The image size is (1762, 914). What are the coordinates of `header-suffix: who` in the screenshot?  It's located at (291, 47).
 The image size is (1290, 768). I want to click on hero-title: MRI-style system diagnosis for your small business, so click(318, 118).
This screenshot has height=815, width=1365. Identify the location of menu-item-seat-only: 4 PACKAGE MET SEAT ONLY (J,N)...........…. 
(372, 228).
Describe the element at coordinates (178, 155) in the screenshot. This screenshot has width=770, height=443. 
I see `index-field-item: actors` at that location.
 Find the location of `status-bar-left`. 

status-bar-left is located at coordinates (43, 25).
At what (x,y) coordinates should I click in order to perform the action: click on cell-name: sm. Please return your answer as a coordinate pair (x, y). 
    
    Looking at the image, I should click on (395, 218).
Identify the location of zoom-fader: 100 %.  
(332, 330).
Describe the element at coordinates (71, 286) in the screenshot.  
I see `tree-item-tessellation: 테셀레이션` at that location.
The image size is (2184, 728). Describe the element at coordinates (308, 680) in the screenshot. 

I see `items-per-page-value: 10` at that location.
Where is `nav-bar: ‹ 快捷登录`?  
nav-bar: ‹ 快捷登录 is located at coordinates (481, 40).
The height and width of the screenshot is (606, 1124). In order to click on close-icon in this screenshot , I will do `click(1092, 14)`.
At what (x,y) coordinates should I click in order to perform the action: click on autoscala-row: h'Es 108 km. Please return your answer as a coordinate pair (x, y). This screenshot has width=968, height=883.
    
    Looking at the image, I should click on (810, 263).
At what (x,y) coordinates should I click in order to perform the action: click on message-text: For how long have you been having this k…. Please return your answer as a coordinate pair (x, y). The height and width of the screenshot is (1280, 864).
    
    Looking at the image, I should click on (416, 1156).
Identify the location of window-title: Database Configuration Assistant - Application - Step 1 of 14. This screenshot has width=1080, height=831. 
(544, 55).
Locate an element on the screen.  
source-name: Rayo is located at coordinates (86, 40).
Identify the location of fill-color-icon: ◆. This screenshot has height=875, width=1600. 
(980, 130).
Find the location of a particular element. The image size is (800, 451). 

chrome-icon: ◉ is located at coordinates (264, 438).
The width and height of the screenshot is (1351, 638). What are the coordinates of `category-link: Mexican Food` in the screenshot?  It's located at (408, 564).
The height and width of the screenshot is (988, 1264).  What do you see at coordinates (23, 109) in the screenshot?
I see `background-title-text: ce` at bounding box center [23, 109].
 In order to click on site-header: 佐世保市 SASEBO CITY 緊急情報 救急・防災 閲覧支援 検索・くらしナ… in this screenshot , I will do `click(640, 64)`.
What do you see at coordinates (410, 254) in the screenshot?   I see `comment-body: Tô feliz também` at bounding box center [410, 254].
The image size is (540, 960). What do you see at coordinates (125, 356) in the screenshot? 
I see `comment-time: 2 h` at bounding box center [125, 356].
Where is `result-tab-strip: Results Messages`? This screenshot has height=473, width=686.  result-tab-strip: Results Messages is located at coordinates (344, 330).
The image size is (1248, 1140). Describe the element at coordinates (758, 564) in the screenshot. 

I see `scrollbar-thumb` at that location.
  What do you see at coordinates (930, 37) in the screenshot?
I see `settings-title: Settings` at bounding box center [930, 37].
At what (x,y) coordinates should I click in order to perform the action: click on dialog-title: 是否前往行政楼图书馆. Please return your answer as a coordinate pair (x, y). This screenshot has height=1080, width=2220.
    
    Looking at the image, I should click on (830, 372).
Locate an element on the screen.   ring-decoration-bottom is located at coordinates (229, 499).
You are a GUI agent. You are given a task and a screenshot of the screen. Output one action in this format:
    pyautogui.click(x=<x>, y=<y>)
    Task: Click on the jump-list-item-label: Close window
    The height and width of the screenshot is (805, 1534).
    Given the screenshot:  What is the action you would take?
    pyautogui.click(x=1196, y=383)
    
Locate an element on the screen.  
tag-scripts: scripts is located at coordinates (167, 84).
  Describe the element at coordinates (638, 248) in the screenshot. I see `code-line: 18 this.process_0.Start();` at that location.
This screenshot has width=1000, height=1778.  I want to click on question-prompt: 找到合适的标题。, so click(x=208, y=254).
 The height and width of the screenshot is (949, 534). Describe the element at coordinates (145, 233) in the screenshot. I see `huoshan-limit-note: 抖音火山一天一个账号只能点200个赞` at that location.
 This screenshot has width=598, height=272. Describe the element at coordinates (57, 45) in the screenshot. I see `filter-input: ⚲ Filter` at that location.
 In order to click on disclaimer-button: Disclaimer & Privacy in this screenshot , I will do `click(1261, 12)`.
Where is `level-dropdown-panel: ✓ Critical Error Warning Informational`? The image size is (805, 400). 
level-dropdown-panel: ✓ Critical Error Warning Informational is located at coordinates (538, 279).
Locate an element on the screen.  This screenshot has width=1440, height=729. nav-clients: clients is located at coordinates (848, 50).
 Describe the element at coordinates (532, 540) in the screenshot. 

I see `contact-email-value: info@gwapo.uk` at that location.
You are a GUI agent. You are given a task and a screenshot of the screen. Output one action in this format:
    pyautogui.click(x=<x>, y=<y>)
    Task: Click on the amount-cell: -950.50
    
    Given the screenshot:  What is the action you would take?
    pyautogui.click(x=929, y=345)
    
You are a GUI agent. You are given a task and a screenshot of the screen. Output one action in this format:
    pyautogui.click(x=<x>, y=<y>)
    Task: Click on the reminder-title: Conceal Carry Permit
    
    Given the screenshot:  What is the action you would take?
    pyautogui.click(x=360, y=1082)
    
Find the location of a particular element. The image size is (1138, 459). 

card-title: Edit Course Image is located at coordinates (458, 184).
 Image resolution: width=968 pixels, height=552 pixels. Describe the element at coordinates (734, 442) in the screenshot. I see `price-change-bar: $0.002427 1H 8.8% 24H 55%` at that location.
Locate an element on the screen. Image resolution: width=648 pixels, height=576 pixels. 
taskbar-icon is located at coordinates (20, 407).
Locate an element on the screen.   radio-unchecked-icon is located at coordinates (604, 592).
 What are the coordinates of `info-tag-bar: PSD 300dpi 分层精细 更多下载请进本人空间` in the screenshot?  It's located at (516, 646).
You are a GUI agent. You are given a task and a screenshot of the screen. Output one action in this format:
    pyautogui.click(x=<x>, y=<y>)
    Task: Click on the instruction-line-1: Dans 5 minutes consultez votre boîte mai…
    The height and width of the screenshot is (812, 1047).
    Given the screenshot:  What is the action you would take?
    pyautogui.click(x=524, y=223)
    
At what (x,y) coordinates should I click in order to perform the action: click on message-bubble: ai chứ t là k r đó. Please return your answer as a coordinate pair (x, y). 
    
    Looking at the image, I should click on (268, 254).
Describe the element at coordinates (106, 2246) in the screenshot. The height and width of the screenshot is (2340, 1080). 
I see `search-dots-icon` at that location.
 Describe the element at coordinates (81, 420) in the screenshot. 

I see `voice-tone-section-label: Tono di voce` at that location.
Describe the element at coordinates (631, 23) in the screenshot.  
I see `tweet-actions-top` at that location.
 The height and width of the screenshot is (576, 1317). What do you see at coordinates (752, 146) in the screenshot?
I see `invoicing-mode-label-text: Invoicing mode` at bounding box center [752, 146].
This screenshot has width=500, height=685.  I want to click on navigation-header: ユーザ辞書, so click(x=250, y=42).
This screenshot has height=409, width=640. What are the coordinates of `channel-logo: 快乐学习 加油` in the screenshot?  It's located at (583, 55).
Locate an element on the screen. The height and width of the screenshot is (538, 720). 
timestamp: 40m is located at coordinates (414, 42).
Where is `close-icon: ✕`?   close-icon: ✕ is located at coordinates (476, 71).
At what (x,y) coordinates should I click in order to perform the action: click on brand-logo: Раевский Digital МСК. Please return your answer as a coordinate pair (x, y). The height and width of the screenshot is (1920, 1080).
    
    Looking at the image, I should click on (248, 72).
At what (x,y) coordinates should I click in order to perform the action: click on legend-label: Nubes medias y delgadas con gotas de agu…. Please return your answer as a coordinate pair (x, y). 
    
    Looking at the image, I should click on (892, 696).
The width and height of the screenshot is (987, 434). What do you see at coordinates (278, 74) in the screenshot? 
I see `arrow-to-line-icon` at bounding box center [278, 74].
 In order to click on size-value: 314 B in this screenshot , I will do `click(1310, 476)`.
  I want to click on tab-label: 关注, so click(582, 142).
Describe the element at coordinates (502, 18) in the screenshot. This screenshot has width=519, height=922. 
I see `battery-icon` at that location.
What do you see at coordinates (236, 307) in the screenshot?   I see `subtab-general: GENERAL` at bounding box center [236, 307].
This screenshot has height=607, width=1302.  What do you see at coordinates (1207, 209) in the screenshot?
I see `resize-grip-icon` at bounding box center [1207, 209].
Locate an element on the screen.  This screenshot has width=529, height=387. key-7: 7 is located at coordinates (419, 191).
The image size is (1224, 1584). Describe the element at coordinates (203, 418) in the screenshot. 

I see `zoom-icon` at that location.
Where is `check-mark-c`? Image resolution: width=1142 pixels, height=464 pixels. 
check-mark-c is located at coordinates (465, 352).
────
EXERCISE DETAILS: Can you reproduce, without any change, the lines of the listing from the one containing "What do you see at coordinates (236, 307)" through the one containing "coordinates (419, 191).", both included?

ANSWER SECTION:
What do you see at coordinates (236, 307) in the screenshot?   I see `subtab-general: GENERAL` at bounding box center [236, 307].
This screenshot has height=607, width=1302.  What do you see at coordinates (1207, 209) in the screenshot?
I see `resize-grip-icon` at bounding box center [1207, 209].
Locate an element on the screen.  This screenshot has width=529, height=387. key-7: 7 is located at coordinates (419, 191).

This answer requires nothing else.